The present study adds to our increasing understanding of the spatiotemporal distribution of more and more species of long-distance migratory songbirds across their annual cycle . The next step will be to expand studies to determine the ecological requirements of migratory species throughout their annual cycle, e.g. during non-breeding and stopover for guiding future conservation initiatives. We can also study the link between breeding and non-breeding sites across different populations in space  and time  and build upon these new insights to start studying drivers of species-specific migration routes and schedules .
We present the spatiotemporal autumn migration of a wood warbler from breeding area to the main non-breeding area in sub-Saharan Africa. The migration of our tracked wood warbler fits well with the spatiotemporal distribution of ring recoveries, and we conclude that it is likely representative for wood warblers migrating from Denmark to sub-Saharan West Africa. The track also revealed a surprising westward movement in sub-Saharan Africa across a large part of the known non-breeding area, suggesting that the entire distribution of known ring recoveries can be covered by an individual during autumn migration. These findings provide the first insight into the migration strategy of this species and stopover locations with the potential for guiding future work connecting the entire annual circle for this declining songbird.
Using playback and mist nets, we trapped 17 male wood warblers in two different forests in Denmark; Tofte Skov (56°50′24″N, 10°14′24″E) and Gribskov (55°59′13″N, 12°18′30″E) during June 2014. Birds were ringed with a metal ring and fitted with archival light-level recorders (Intigeo–W30 from Migrate Technology Ltd, weight 0.3 g not including harness, expected recording time 7 months) using a leg-loop harness  made of 1-mm braided nylon string. Birds weighed 9.5–10.0 g, and thus, the logger with harness represented less than 3.3% of the body weight. On 12 June 2015, one individual was re-trapped in Tofte Skov. We did not recapture more tagged individuals although we performed forest surveys over a total of three weeks inspecting more than 200 singing males. The battery of the retrieved geolocator lasted until 13 January 2015 delivering data from the entire autumn migration and a large part of the wintering period.
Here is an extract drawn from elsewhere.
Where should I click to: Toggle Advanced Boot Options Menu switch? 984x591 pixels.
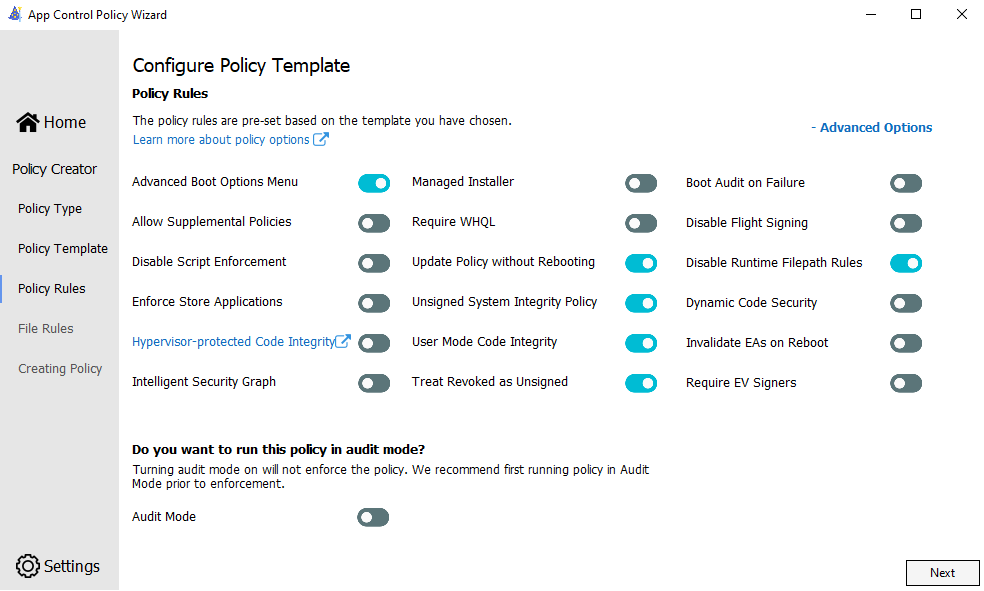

We used the R package BAStag (version 0.1-3) to remove obvious false twilights (ten twilights removed, six sunsets and four sunrises over the months June–October) . Data were log-transformed, and we used a threshold of 0.3 lux to identify twilight events. We used the R package GeoLight (version 2.0.0) to estimate coordinates from the light data . Breeding area calibration resulted in a sun elevation angle of − 2.68. We removed data for 20 days on each side of autumn equinox (tolerance = 0.15) . To estimate timing of stationary and movement periods, we visually inspected plots of longitude and latitude over time defining stopovers to be minimum 5 days (Additional file 1: Figure S1). During equinox, timing was estimated from longitudinal plots only. We used the R package geosphere version 1.5-7  to estimate great circle distances between stopover sites. All analyses were done in R 3.5.1 .
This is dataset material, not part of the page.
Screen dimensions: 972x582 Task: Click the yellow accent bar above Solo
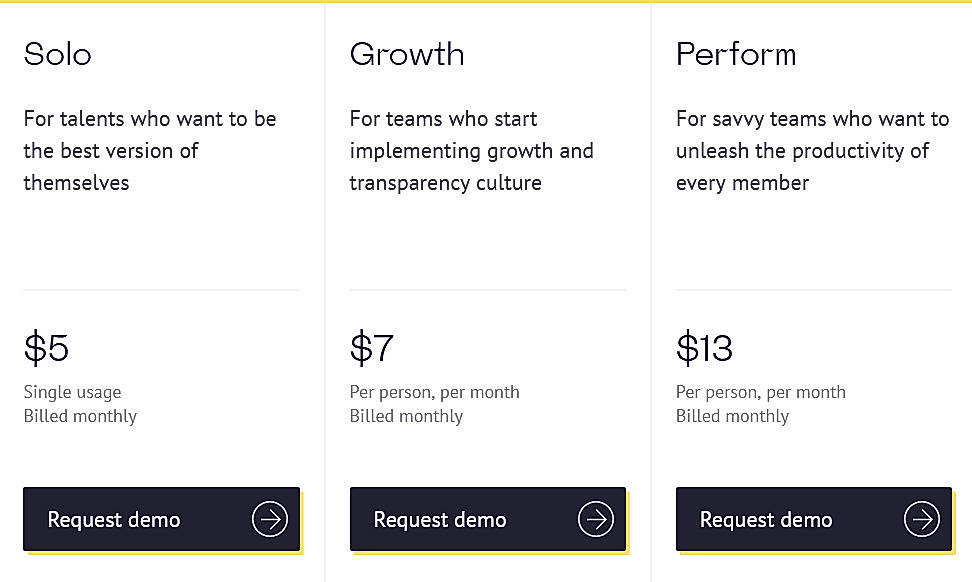(161, 4)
With the aim of comparing our single autumn migration track with the current knowledge, we have compiled all European ring recoveries of wood warblers in the EURING database (www.euring.org/edb). We focus on autumn migration of birds ringed or recaptured during breeding and autumn migration for comparison with the geolocator bird. In addition, we added the few other sub-Saharan recoveries as they may indicate approximate wintering areas.
The ringing data obtained from EURING consisted of 11,492 ringing and re-encounter events. One event lacked spatial information and was removed. For graphical representation, we included only re-encounter events further than 200 km from the ringing site. Furthermore, for comparability with the individual geolocator track, we included only data where the bird had been ringed and subsequently re-encountered during breeding (June) or autumn migration (01 July–31 December) and individuals with breeding status. In addition, we included five records of birds re-encountered in sub-Saharan Africa during autumn migration (latitude < 20°N). Included records consisted of birds of both sexes and first year as well as full-grown birds, although in most cases the sex was unknown.
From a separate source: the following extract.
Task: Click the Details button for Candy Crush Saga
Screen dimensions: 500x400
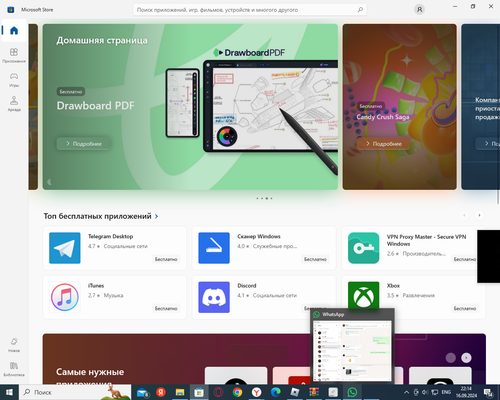Action: (383, 144)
To compare the timing of autumn migration between the ringing data and the tracked individual, we estimated the median date and interquartile range (IQR) of birds ringed or recovered within ± 1° north and south of the tracked individual’s breeding area and southern European stopover site.
Sanderson FJ, Donald PF, Pain DJ, Burfield IJ, van Bommel FPJ. Long-term population declines in Afro-Palearctic migrant birds. Biol Conserv. 2006;131:93–105.
Berthold P, Fiedler W, Schlenker R, Querner U. 25-year study of the population development of central European songbirds: a general decline, most evident in long-distance migrants. Naturwissenschaften. 1998;85:350–3.
Holmes RT, Sherry TW. Thirty-year bird population trends in an unfragmented temperate deciduous forest: importance of habitat change. Auk. 2001;118:589–609.
Robbins CS, Sauer JR, Greenberg RS, Droege S. Population declines in North American birds that migrate to the neotropics. Proc Natl Acad Sci USA. 1989;86:7658–62.
Kirby JS, Stattersfield AJ, Butchart SHM, Evans MI, Grimmett RFA, Jones VR, et al. Key conservation issues for migratory land- and waterbird species on the world’s major flyways. Bird Conserv Int. 2008;18:S49–73.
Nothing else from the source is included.